Conagra Brands (CAG) laid out a plan to streamline operations, including reviewing its non-core assets, as the packaged food company seeks to restore margins and invest more aggressively in supply chains.
Chief Executive John Brase, who joined the company on June 1, announced the restructuring initiative Wednesday, alongside fiscal fourth-quarter results. Shares of Conagra Brands have fallen nearly 18% year to date.
Conagra is targeting a leaner operating structure that focuses on core brands, Brase said in prepared remarks. The company will explore strategic options for non-core units, he added.
"I believe that we have operated with a portfolio that is too large and too complex for too long," Brase said. "We have significant opportunities to simplify, and I'm taking the time to do a detailed review with our teams to understand where we have the right to win."
Inflation and an emphasis on volume gains have impacted margins, the new CEO said. Conagra will target productivity gains and price hikes, particularly across its frozen portfolio, to combat inflation and restore margins.
The company plans to raise advertising spending by 14% this year, prioritizing frozen meals and meat snacks.
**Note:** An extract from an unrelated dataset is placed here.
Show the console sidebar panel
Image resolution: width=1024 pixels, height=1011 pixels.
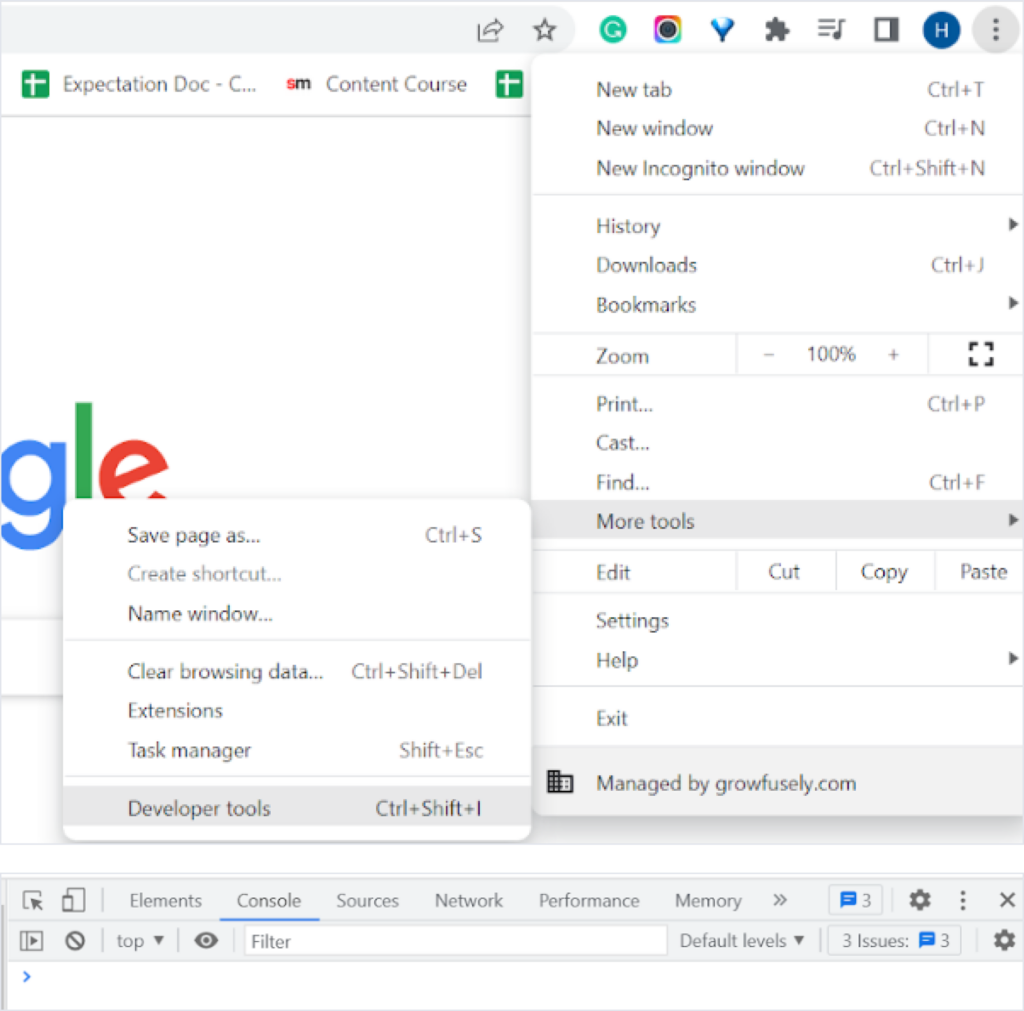coord(33,940)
It will increase capital expenditure to $550 million in fiscal 2027 from $423 million in the year to May 2026 to modernize its supply chain.
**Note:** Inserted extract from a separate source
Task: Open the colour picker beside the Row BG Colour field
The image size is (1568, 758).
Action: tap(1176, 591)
"I see several near-term opportunities to strengthen the business including stabilizing and restoring our margin profile, increasing investment behind our brands and supply chain, driving simplicity and reducing complexity across the organization, and enhancing our financial flexibility," Brase said in an earnings release.
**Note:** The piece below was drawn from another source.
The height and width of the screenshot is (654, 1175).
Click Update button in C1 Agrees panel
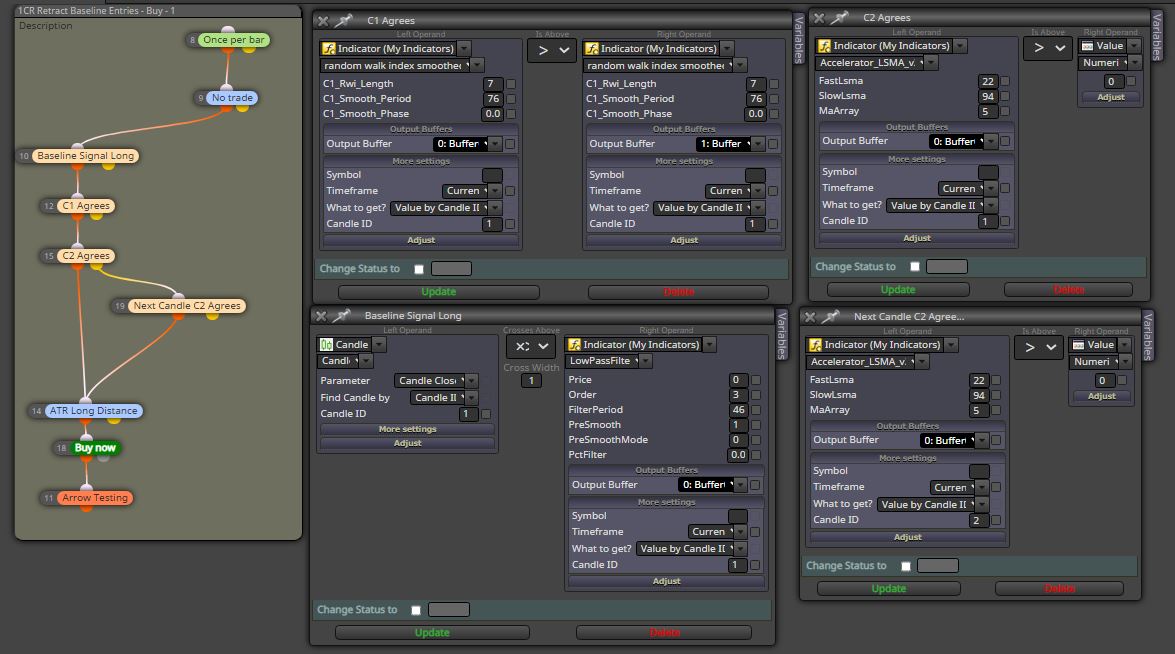click(438, 292)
The company halved its quarterly dividend to $0.175 per share, representing an annualized rate of $0.70.
Conagra on Wednesday issued a fiscal 2027 earnings outlook below Wall Street expectations. The company anticipates adjusted earnings between $1.40 per share and $1.50 and expects organic net sales to decline 1% to 3% annually. The consensus on FactSet is for non-GAAP EPS of $1.56.
For the fourth quarter through May 31, the company's adjusted EPS fell to $0.47 from $0.56 a year earlier, just ahead of analysts' estimate of $0.46. Net sales increased 3.6% annually to $2.88 billion, compared with Wall Street's $2.89 billion view.
Revenue for the grocery and snacks division edged 0.3% higher year on year, while the refrigerated and frozen portfolio rose 5.3%.